_GOAL OF THE EXERCISE_
After reading the listing below, copy it out exactly.

_INFORMATION GIVEN_
============================================================
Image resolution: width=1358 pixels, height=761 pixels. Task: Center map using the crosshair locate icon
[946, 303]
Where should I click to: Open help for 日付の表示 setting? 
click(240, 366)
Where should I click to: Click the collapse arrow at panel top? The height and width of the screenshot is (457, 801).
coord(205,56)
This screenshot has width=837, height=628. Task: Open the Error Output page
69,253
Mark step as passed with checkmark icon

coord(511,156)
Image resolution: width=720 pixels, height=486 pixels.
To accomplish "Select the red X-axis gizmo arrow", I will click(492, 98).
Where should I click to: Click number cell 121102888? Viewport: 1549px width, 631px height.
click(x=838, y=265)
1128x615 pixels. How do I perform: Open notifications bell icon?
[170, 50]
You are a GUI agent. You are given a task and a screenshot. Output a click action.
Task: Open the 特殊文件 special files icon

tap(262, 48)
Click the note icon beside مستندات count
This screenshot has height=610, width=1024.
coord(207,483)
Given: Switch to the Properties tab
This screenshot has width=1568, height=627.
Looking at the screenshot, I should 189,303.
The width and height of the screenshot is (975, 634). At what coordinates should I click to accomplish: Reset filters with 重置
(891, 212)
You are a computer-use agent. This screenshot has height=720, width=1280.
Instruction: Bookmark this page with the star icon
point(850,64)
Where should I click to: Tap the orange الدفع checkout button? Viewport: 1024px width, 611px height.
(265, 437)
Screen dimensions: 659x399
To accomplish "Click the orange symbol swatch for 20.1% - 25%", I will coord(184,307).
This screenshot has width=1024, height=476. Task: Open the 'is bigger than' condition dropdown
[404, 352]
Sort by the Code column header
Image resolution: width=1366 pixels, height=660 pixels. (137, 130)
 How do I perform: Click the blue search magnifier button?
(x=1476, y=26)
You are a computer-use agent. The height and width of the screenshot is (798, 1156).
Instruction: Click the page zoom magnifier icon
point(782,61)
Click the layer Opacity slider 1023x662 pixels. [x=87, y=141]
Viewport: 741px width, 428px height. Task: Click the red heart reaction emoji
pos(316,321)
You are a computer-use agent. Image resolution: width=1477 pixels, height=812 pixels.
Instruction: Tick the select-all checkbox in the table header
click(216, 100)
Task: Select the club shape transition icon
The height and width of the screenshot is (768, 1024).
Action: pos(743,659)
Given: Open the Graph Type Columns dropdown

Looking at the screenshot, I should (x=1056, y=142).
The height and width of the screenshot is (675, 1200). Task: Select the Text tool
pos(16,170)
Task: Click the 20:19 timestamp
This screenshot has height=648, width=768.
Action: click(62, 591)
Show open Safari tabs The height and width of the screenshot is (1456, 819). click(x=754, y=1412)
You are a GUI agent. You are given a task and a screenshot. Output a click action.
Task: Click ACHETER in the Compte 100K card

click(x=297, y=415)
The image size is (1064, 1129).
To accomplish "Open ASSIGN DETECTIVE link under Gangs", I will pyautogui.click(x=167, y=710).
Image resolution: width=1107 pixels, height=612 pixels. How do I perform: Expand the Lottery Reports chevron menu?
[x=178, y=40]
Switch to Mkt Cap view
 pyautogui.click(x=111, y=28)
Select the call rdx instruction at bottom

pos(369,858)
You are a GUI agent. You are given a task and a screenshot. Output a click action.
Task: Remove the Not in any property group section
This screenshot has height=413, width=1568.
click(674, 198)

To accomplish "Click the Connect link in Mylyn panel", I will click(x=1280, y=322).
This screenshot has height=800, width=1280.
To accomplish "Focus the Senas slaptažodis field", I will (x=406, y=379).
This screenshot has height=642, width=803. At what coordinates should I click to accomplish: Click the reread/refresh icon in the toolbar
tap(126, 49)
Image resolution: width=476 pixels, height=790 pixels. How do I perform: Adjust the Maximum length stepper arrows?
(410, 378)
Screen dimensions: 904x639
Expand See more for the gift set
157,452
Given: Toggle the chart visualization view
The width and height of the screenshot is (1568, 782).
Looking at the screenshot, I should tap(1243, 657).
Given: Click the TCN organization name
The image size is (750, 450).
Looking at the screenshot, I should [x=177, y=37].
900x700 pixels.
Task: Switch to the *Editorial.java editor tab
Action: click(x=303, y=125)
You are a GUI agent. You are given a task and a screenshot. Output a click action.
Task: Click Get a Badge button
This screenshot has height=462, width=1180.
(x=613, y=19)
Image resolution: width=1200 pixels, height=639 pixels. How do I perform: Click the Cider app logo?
============================================================
_SOLUTION_
Image resolution: width=1358 pixels, height=761 pixels. Task: Center map using the crosshair locate icon
[946, 303]
Where should I click to: Open help for 日付の表示 setting? 
click(240, 366)
Where should I click to: Click the collapse arrow at panel top? The height and width of the screenshot is (457, 801).
coord(205,56)
This screenshot has width=837, height=628. Task: Open the Error Output page
69,253
Mark step as passed with checkmark icon

coord(511,156)
Image resolution: width=720 pixels, height=486 pixels.
To accomplish "Select the red X-axis gizmo arrow", I will click(492, 98).
Where should I click to: Click number cell 121102888? Viewport: 1549px width, 631px height.
click(x=838, y=265)
1128x615 pixels. How do I perform: Open notifications bell icon?
[170, 50]
You are a GUI agent. You are given a task and a screenshot. Output a click action.
Task: Open the 特殊文件 special files icon

tap(262, 48)
Click the note icon beside مستندات count
This screenshot has height=610, width=1024.
coord(207,483)
Given: Switch to the Properties tab
This screenshot has width=1568, height=627.
Looking at the screenshot, I should 189,303.
The width and height of the screenshot is (975, 634). At what coordinates should I click to accomplish: Reset filters with 重置
(891, 212)
You are a computer-use agent. This screenshot has height=720, width=1280.
Instruction: Bookmark this page with the star icon
point(850,64)
Where should I click to: Tap the orange الدفع checkout button? Viewport: 1024px width, 611px height.
(265, 437)
Screen dimensions: 659x399
To accomplish "Click the orange symbol swatch for 20.1% - 25%", I will coord(184,307).
This screenshot has width=1024, height=476. Task: Open the 'is bigger than' condition dropdown
[404, 352]
Sort by the Code column header
Image resolution: width=1366 pixels, height=660 pixels. (137, 130)
 How do I perform: Click the blue search magnifier button?
(x=1476, y=26)
You are a computer-use agent. The height and width of the screenshot is (798, 1156).
Instruction: Click the page zoom magnifier icon
point(782,61)
Click the layer Opacity slider 1023x662 pixels. [x=87, y=141]
Viewport: 741px width, 428px height. Task: Click the red heart reaction emoji
pos(316,321)
You are a computer-use agent. Image resolution: width=1477 pixels, height=812 pixels.
Instruction: Tick the select-all checkbox in the table header
click(216, 100)
Task: Select the club shape transition icon
The height and width of the screenshot is (768, 1024).
Action: pos(743,659)
Given: Open the Graph Type Columns dropdown

Looking at the screenshot, I should (x=1056, y=142).
The height and width of the screenshot is (675, 1200). Task: Select the Text tool
pos(16,170)
Task: Click the 20:19 timestamp
This screenshot has height=648, width=768.
Action: click(62, 591)
Show open Safari tabs The height and width of the screenshot is (1456, 819). click(x=754, y=1412)
You are a GUI agent. You are given a task and a screenshot. Output a click action.
Task: Click ACHETER in the Compte 100K card

click(x=297, y=415)
The image size is (1064, 1129).
To accomplish "Open ASSIGN DETECTIVE link under Gangs", I will pyautogui.click(x=167, y=710).
Image resolution: width=1107 pixels, height=612 pixels. How do I perform: Expand the Lottery Reports chevron menu?
[x=178, y=40]
Switch to Mkt Cap view
 pyautogui.click(x=111, y=28)
Select the call rdx instruction at bottom

pos(369,858)
You are a GUI agent. You are given a task and a screenshot. Output a click action.
Task: Remove the Not in any property group section
This screenshot has height=413, width=1568.
click(674, 198)

To accomplish "Click the Connect link in Mylyn panel", I will click(x=1280, y=322).
This screenshot has height=800, width=1280.
To accomplish "Focus the Senas slaptažodis field", I will (x=406, y=379).
This screenshot has height=642, width=803. At what coordinates should I click to accomplish: Click the reread/refresh icon in the toolbar
tap(126, 49)
Image resolution: width=476 pixels, height=790 pixels. How do I perform: Adjust the Maximum length stepper arrows?
(410, 378)
Screen dimensions: 904x639
Expand See more for the gift set
157,452
Given: Toggle the chart visualization view
The width and height of the screenshot is (1568, 782).
Looking at the screenshot, I should tap(1243, 657).
Given: Click the TCN organization name
The image size is (750, 450).
Looking at the screenshot, I should [x=177, y=37].
900x700 pixels.
Task: Switch to the *Editorial.java editor tab
Action: click(x=303, y=125)
You are a GUI agent. You are given a task and a screenshot. Output a click action.
Task: Click Get a Badge button
This screenshot has height=462, width=1180.
(x=613, y=19)
Image resolution: width=1200 pixels, height=639 pixels. How do I perform: Click the Cider app logo?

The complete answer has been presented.